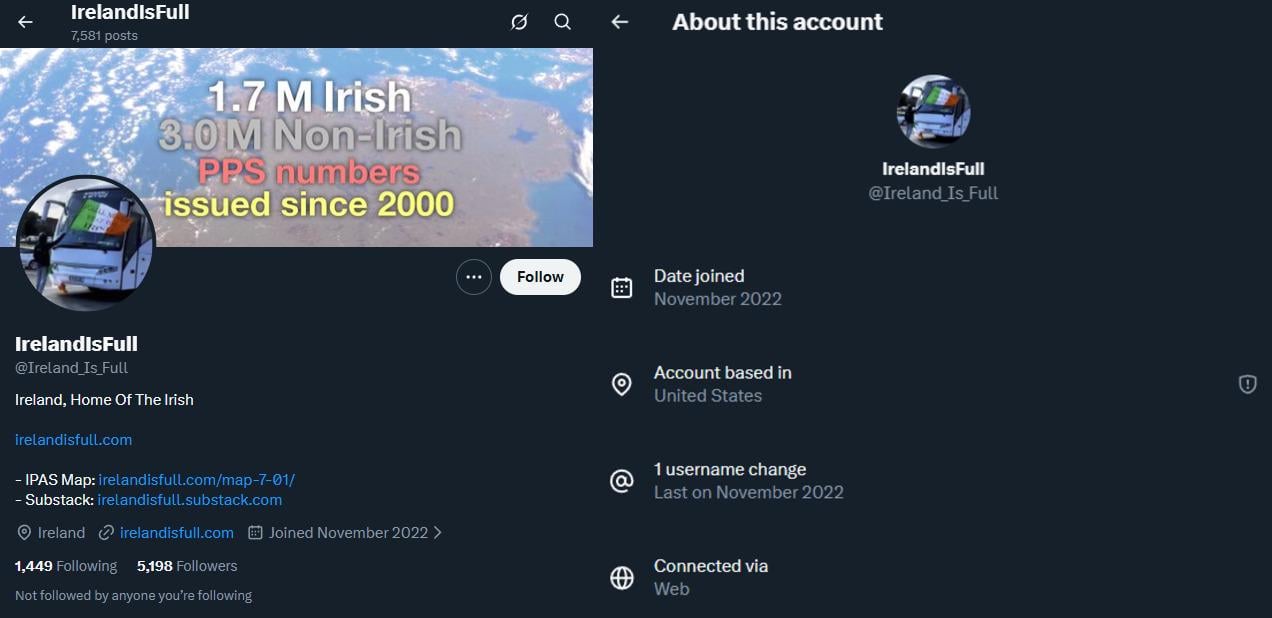This screenshot has width=1272, height=618.
Task: Click the location pin beside Account based in
Action: pyautogui.click(x=622, y=384)
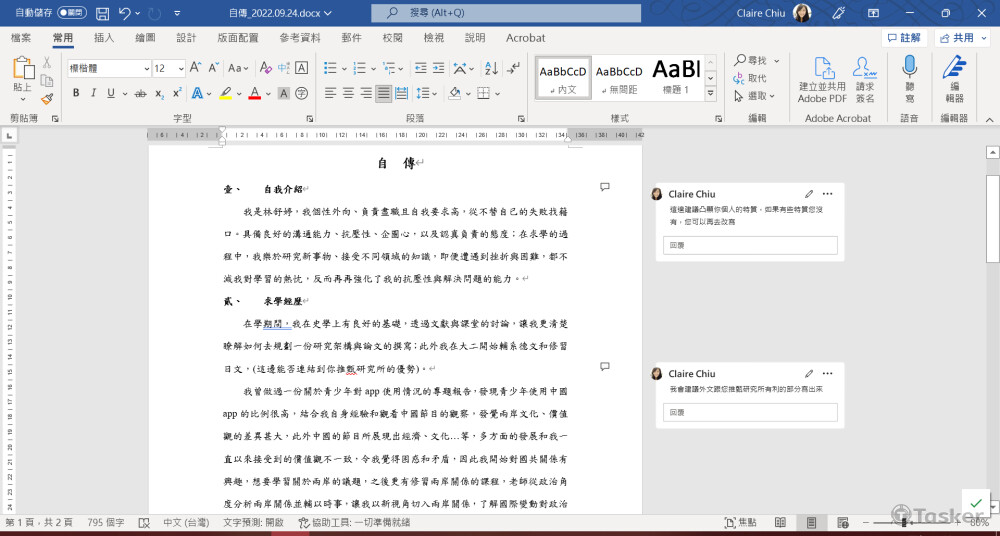Image resolution: width=1000 pixels, height=536 pixels.
Task: Toggle the 自動儲存 autosave switch
Action: 72,13
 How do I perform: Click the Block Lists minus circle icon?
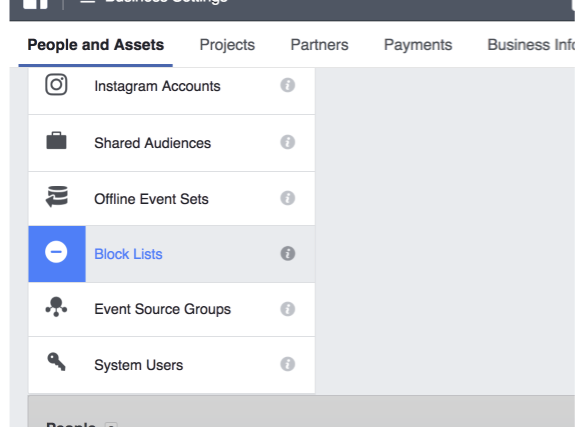point(56,252)
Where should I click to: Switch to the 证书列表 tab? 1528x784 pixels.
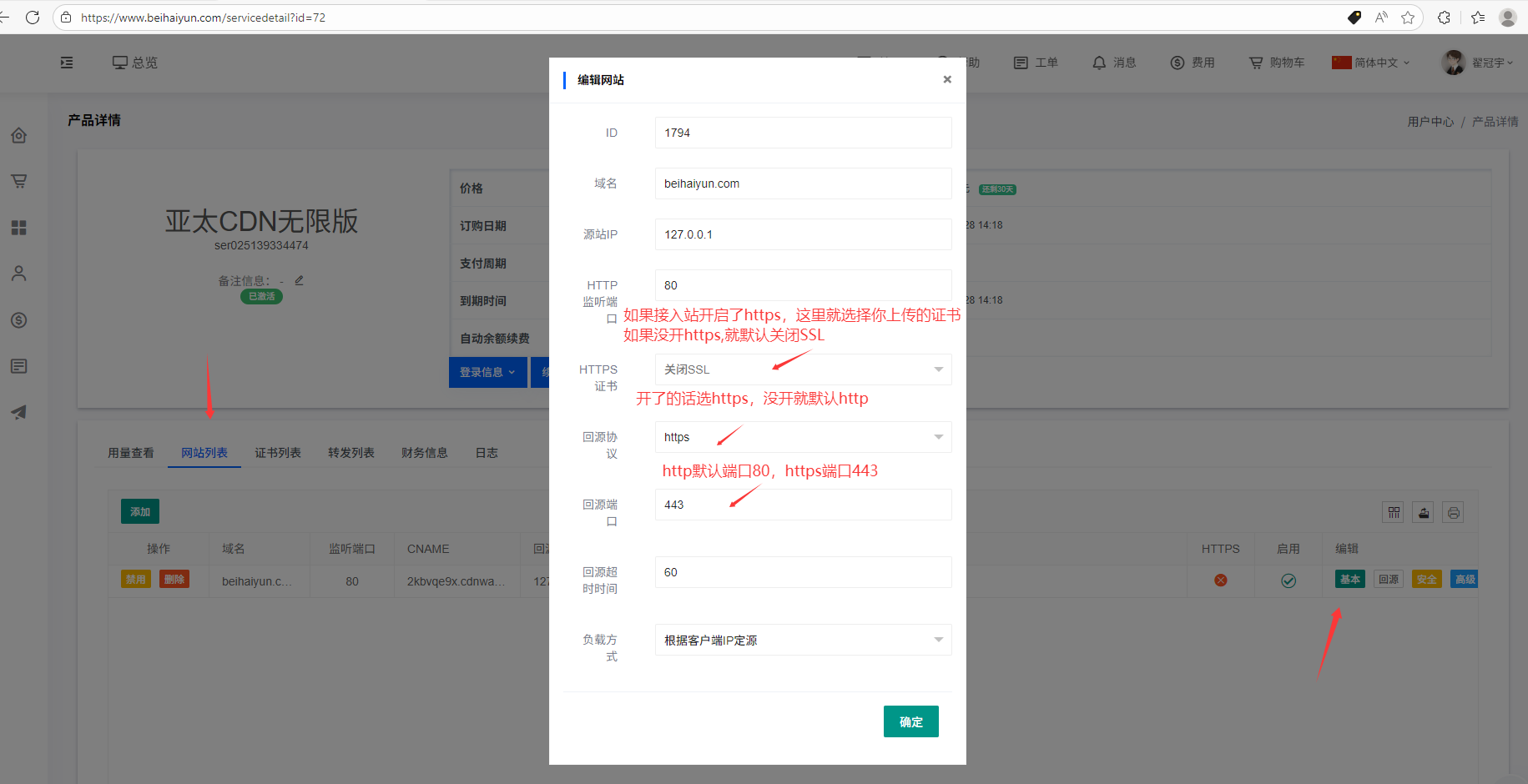278,453
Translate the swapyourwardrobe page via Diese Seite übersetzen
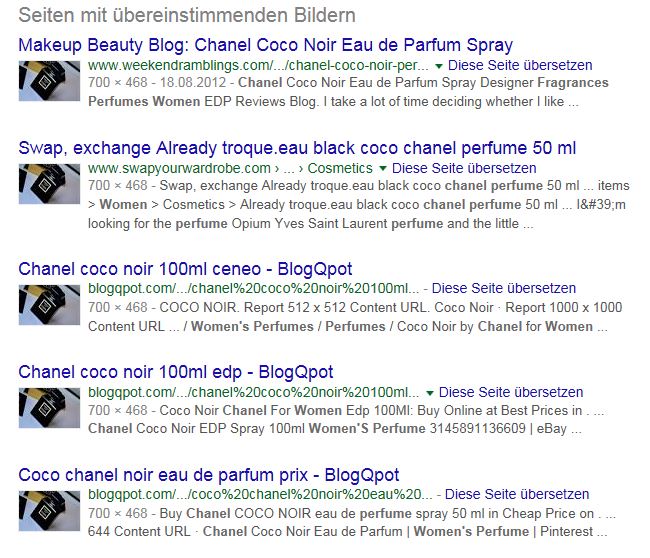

__________________________________________________

__DESCRIPTION OF THE TASK__
Without reproducing any picture, repeat exactly the lines from the one containing "Where should I" through the last line of the material above, both ends included.

__THE COMPLETED TASK__
Where should I click to: Switch to the 证书列表 tab? 1528x784 pixels.
278,453
Translate the swapyourwardrobe page via Diese Seite übersetzen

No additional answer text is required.